__REQUIREMENTS__. Present the stretch of rows from the one containing "The width and height of the screenshot is (335, 244)." through the one containing "Screen dimensions: 884x452" as a Markdown table with two columns, No. and Line. Leave out blank lines.

(Click-target data)
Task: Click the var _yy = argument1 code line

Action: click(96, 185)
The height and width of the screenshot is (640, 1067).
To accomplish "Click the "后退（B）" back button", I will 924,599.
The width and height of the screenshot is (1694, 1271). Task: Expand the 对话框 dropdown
==
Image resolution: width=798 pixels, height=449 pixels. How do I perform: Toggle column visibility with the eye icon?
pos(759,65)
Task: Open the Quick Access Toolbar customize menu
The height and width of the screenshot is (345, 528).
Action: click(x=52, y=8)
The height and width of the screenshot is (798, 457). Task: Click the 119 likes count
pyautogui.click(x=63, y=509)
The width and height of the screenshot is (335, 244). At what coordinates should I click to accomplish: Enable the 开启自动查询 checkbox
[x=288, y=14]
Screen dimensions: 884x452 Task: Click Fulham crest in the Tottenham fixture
---
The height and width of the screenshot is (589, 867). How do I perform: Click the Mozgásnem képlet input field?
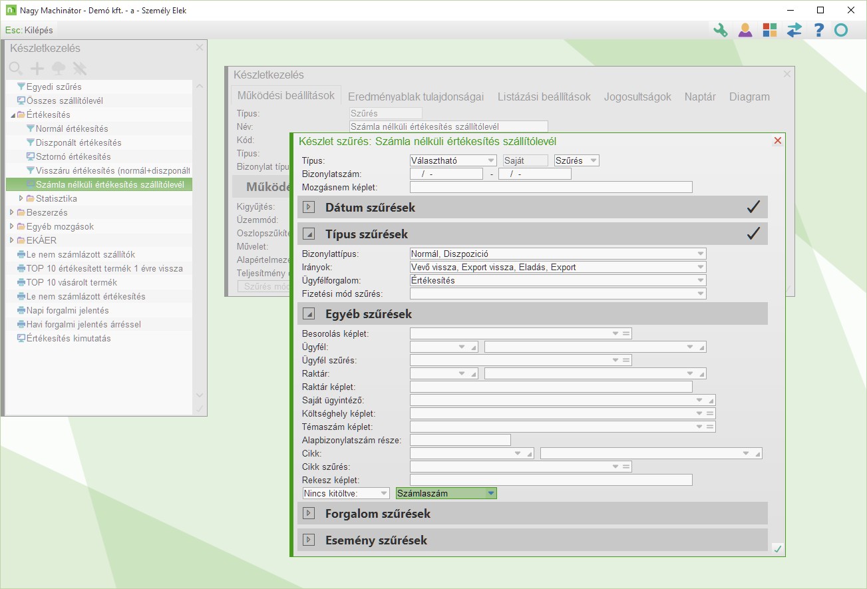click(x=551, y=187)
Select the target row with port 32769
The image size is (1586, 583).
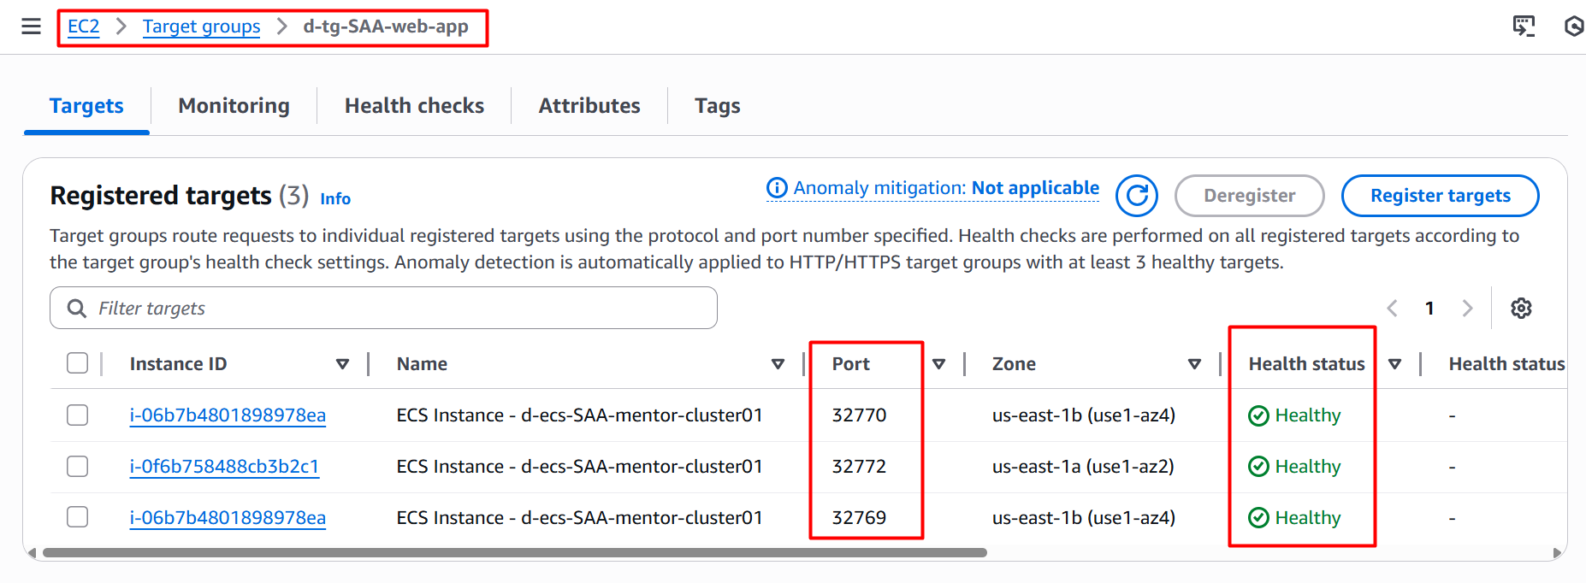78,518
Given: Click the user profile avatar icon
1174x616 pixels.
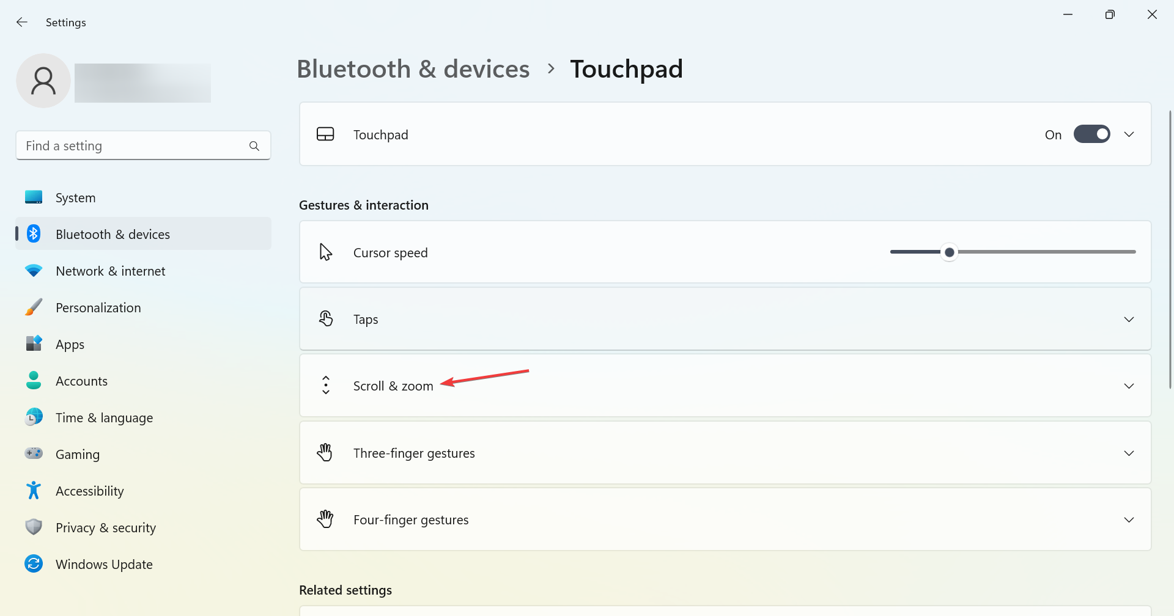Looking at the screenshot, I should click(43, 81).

__TASK OUTPUT__.
| No. | Line |
|---|---|
| 1 | The width and height of the screenshot is (335, 244). At what coordinates should I click to accomplish: Enable the 开启自动查询 checkbox |
| 2 | [x=288, y=14] |
| 3 | Screen dimensions: 884x452 Task: Click Fulham crest in the Tottenham fixture |